== Segment start ==
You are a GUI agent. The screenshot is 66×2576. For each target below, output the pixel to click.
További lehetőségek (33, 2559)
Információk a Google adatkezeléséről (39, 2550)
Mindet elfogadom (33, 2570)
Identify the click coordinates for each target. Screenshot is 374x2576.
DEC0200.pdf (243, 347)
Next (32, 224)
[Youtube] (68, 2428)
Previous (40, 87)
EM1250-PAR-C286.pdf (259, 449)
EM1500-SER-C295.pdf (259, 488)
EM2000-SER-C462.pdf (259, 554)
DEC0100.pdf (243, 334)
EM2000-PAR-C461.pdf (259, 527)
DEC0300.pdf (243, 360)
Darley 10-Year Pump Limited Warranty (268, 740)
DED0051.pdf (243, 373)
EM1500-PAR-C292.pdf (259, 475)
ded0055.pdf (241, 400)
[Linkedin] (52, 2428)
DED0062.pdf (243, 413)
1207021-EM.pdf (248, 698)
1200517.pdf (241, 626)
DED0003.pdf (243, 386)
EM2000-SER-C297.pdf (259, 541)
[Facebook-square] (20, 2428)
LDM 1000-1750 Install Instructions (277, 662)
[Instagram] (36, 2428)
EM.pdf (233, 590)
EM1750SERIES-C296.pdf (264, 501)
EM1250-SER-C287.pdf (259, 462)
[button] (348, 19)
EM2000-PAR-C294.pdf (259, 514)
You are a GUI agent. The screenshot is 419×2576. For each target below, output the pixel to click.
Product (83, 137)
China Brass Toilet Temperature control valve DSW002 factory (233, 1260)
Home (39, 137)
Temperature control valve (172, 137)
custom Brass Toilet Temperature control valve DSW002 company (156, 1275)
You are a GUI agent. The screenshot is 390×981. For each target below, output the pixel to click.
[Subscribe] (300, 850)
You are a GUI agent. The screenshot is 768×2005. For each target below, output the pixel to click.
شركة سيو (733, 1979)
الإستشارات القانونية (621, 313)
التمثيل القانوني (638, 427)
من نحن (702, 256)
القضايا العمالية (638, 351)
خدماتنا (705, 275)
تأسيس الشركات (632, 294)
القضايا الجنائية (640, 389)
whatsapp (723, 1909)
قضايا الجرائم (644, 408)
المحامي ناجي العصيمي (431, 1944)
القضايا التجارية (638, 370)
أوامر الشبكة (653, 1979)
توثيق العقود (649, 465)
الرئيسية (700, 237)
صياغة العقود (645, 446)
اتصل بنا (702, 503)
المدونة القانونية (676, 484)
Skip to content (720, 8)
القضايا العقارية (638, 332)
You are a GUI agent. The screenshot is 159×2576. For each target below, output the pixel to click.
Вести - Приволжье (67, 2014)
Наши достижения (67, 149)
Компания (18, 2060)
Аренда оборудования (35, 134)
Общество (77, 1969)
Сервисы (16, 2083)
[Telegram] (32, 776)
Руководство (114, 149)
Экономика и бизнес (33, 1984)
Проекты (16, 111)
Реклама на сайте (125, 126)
== Segment end ==
### What the task requires
Set down exactly, and only, the lines of the data above from the line containing "custom Brass Toilet" through the last one.

### Answer
custom Brass Toilet Temperature control valve DSW002 company (156, 1275)
You are a GUI agent. The screenshot is 390×981. For each target below, output the pixel to click.
[Subscribe] (300, 850)
You are a GUI agent. The screenshot is 768×2005. For each target below, output the pixel to click.
شركة سيو (733, 1979)
الإستشارات القانونية (621, 313)
التمثيل القانوني (638, 427)
من نحن (702, 256)
القضايا العمالية (638, 351)
خدماتنا (705, 275)
تأسيس الشركات (632, 294)
القضايا الجنائية (640, 389)
whatsapp (723, 1909)
قضايا الجرائم (644, 408)
المحامي ناجي العصيمي (431, 1944)
القضايا التجارية (638, 370)
أوامر الشبكة (653, 1979)
توثيق العقود (649, 465)
الرئيسية (700, 237)
صياغة العقود (645, 446)
اتصل بنا (702, 503)
المدونة القانونية (676, 484)
Skip to content (720, 8)
القضايا العقارية (638, 332)
You are a GUI agent. The screenshot is 159×2576. For each target below, output the pixel to click.
Вести - Приволжье (67, 2014)
Наши достижения (67, 149)
Компания (18, 2060)
Аренда оборудования (35, 134)
Общество (77, 1969)
Сервисы (16, 2083)
[Telegram] (32, 776)
Руководство (114, 149)
Экономика и бизнес (33, 1984)
Проекты (16, 111)
Реклама на сайте (125, 126)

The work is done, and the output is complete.